• GOAL A:
Echo the rows word for word, from the first row through the line that contains "Action: point(183,401)", including both ends.

• TEXT SECTION:
Over the next few nights I met more Brits there, plus Indians, Scandinavians and Coca-Cola the cow who popped in for a drink every evening. The bar is open to the street so you’re surrounded by everything, from the bell-ringing bread boy on his bike in the early evening, to the beach dogs scouring for scraps. I spent New Year’s Eve with friends I met in this bar, watching fireworks on the beach at H2O. I had the best New Year’s Day ever.

I’d started dating someone before Christmas and whilst I’d enjoyed the time we spent together I wasn’t truly sure I was ready to commit to them. At first I thought my trip to Goa was getting in the way of progress, but in truth it gave me time to reflect and think about what I really wanted. I watched the White Horse, a symbol of freedom without restraint in many cultures, completing her daily ritual with no one to stop her. I remembered one of my favourite Sex and the City quotes, cited at the top of this post, and knew it applied to me. I thought about returning to Agonda, a place I already knew I loved, with a partner and I felt sad. I knew I wanted to come back on my own, with no one reining me in or saddling me with their needs and wants.

I knew I didn’t want to be one of the many women with families I’d witnessed, anxious and hovering over their brood (and injured animals), unable to just relax by themselves and watch the ocean. I’d sat next to a woman on the plane out, who was separated by the aisle from her family and spent 10 hours slightly angled towards them, watching them, whilst they completely ignored her and vegged out with dad. I didn’t want to be a woman in an unhappy coupling, waiting until she’s in a group to make sly digs at her partner. I’ve done that and it sucks.

I did want to be the free woman on New Year’s Eve who whooped at fireworks with the happiest couple on earth, Lucy and Jason, who were on their honeymoon mega-trip. A couple who are happy to spend time with a single woman are rare indeed – and you know they are the strong ones who will last. And I did want to be the woman who shared a bottle of prosecco with the best-looking man in Goa when the fireworks were over.

If the New Year is about making choices and stepping forward with the right ones, then here I stand: unfettered, mane blowing in the breeze, stamping my hooves with joy.

The Love Landscape

I’ve been wondering for a while now, about how to encapsulate the particular state a late forty- or fifty-something single woman finds herself in with regards to relationships. Every time I go on a group hike, there is the inevitable conversation with a woman around my age, who is confident, intelligent, attractive, adventurous – I’d even go as far as to say ‘sparkling’ – and before we’ve even discovered each other’s names I know what she’s going to say.

She’s going to tell me that she’s tried dating men her own age (the rare ones that don’t want to date younger women), but they can’t quite keep up with her in terms of get-up-and-go or sex drive. They don’t want to get out and do things as much as she does and she ends up leaving them behind to join hiking groups at weekends.

She’s going to say that she has her eye on someone a bit older, but then discovers that they’re dating someone twenty years younger than them, because they can. She’s going to say that she gets quite a lot of interest from younger men, but she wants someone to share a present and a future with and they don’t offer much in that way, because they’re just after the ‘mature’ experience. And they’re largely immature.

[Rows on where targets appear]
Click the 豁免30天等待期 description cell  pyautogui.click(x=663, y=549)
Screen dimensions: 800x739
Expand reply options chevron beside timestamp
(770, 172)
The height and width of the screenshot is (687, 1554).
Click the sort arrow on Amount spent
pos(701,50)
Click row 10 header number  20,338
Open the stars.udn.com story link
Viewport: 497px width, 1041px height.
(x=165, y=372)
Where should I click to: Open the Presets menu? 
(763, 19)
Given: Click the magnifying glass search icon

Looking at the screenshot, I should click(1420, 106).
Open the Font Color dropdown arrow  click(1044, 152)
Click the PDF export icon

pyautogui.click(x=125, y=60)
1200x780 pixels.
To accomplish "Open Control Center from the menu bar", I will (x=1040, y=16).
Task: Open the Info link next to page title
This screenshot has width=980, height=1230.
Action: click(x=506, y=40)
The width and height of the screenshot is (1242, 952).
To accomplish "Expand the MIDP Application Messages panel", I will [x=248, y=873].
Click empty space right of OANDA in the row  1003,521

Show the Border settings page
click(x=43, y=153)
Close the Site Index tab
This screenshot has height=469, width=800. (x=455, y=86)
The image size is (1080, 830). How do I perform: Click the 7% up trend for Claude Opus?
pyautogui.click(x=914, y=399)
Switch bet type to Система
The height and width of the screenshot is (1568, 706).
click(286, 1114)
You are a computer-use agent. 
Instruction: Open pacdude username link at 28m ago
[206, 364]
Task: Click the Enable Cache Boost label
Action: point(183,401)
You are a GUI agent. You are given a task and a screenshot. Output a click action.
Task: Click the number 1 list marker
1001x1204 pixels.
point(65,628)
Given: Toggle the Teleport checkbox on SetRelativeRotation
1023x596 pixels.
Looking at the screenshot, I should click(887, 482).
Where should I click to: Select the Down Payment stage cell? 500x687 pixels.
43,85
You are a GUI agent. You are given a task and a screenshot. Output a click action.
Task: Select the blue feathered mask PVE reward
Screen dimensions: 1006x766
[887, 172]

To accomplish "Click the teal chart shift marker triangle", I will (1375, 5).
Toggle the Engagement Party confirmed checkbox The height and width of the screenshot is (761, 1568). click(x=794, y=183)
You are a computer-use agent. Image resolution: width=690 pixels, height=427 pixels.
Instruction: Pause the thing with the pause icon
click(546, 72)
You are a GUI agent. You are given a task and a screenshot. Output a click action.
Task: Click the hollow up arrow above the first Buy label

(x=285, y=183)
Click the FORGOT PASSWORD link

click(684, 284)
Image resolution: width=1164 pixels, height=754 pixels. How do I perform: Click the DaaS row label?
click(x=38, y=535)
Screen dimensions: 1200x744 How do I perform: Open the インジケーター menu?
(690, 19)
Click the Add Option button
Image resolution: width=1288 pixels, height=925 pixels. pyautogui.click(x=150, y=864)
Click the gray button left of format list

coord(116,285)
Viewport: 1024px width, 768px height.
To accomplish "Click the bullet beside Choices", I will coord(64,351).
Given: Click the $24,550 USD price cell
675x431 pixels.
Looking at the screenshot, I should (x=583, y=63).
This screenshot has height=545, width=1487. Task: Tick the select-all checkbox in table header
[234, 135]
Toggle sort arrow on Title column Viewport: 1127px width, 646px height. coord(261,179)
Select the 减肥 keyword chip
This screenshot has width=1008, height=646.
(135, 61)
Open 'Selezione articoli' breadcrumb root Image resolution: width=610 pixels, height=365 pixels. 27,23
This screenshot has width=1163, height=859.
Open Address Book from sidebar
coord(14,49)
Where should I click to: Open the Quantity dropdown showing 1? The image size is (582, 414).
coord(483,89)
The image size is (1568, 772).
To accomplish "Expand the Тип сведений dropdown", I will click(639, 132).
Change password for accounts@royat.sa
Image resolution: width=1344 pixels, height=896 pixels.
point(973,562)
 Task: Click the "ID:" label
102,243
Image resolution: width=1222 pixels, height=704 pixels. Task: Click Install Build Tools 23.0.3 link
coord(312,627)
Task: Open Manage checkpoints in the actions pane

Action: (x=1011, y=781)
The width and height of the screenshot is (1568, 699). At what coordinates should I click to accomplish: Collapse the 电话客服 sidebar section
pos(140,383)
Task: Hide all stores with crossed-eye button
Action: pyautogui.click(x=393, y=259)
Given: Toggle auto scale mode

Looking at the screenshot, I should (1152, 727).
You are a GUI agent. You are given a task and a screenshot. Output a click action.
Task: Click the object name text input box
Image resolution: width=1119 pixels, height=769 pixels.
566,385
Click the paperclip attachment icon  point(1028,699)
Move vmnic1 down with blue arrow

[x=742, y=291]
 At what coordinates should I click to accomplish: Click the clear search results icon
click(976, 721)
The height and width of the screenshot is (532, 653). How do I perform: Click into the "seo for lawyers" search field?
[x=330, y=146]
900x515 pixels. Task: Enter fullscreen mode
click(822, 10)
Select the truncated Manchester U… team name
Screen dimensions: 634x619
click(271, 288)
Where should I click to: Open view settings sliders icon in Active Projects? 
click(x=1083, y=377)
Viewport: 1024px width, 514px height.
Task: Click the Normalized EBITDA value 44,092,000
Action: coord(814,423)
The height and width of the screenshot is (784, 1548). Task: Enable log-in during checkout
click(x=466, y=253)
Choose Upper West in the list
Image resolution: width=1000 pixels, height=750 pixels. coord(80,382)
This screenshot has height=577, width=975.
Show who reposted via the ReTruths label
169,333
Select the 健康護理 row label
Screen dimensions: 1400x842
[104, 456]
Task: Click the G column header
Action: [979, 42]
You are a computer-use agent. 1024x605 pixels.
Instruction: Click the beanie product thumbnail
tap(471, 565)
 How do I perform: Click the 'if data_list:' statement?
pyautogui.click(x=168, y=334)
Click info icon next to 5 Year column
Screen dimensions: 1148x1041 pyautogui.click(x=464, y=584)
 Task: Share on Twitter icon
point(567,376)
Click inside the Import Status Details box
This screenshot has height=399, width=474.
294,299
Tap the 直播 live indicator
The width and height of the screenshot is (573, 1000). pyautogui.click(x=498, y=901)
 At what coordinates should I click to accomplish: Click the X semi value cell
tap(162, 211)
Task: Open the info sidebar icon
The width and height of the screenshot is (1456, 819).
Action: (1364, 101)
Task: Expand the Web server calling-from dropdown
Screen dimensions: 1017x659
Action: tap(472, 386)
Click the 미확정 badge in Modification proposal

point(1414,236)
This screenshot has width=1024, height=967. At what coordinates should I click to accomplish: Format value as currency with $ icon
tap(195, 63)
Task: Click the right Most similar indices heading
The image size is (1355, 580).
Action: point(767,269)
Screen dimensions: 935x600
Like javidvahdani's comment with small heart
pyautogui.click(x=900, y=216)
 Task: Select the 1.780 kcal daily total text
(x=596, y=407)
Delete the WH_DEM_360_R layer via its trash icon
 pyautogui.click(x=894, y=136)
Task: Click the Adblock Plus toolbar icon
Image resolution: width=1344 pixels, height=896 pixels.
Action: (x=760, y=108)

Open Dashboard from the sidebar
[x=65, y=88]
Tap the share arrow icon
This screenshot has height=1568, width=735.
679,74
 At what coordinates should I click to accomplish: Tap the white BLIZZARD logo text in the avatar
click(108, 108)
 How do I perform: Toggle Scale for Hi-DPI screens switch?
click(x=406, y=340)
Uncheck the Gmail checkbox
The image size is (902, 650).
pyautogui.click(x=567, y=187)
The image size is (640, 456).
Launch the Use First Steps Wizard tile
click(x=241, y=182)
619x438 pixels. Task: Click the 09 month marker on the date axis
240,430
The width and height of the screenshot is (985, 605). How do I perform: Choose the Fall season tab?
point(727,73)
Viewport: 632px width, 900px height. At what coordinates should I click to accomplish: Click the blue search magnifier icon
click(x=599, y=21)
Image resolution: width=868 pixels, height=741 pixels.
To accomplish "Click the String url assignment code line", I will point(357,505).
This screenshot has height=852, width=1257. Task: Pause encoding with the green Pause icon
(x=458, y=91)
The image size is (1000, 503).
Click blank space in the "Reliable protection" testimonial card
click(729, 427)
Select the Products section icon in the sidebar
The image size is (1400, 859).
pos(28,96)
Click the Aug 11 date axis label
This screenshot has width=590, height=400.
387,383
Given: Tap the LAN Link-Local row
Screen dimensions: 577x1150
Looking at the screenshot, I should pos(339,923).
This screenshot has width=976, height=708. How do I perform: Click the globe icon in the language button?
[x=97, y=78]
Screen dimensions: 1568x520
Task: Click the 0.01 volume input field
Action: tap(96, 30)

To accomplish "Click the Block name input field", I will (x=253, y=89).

• GOAL B:
Duplicate the portion of the essay on Goa and single life that opens with the words containing "If the New Year" and closes with "going to say.".

• COMPLETE RESPONSE A:
Click the 豁免30天等待期 description cell  pyautogui.click(x=663, y=549)
Screen dimensions: 800x739
Expand reply options chevron beside timestamp
(770, 172)
The height and width of the screenshot is (687, 1554).
Click the sort arrow on Amount spent
pos(701,50)
Click row 10 header number  20,338
Open the stars.udn.com story link
Viewport: 497px width, 1041px height.
(x=165, y=372)
Where should I click to: Open the Presets menu? 
(763, 19)
Given: Click the magnifying glass search icon

Looking at the screenshot, I should click(1420, 106).
Open the Font Color dropdown arrow  click(1044, 152)
Click the PDF export icon

pyautogui.click(x=125, y=60)
1200x780 pixels.
To accomplish "Open Control Center from the menu bar", I will (x=1040, y=16).
Task: Open the Info link next to page title
This screenshot has width=980, height=1230.
Action: click(x=506, y=40)
The width and height of the screenshot is (1242, 952).
To accomplish "Expand the MIDP Application Messages panel", I will [x=248, y=873].
Click empty space right of OANDA in the row  1003,521

Show the Border settings page
click(x=43, y=153)
Close the Site Index tab
This screenshot has height=469, width=800. (x=455, y=86)
The image size is (1080, 830). How do I perform: Click the 7% up trend for Claude Opus?
pyautogui.click(x=914, y=399)
Switch bet type to Система
The height and width of the screenshot is (1568, 706).
click(286, 1114)
You are a computer-use agent. 
Instruction: Open pacdude username link at 28m ago
[206, 364]
Task: Click the Enable Cache Boost label
Action: point(183,401)

• COMPLETE RESPONSE B:
If the New Year is about making choices and stepping forward with the right ones, then here I stand: unfettered, mane blowing in the breeze, stamping my hooves with joy.

The Love Landscape

I’ve been wondering for a while now, about how to encapsulate the particular state a late forty- or fifty-something single woman finds herself in with regards to relationships. Every time I go on a group hike, there is the inevitable conversation with a woman around my age, who is confident, intelligent, attractive, adventurous – I’d even go as far as to say ‘sparkling’ – and before we’ve even discovered each other’s names I know what she’s going to say.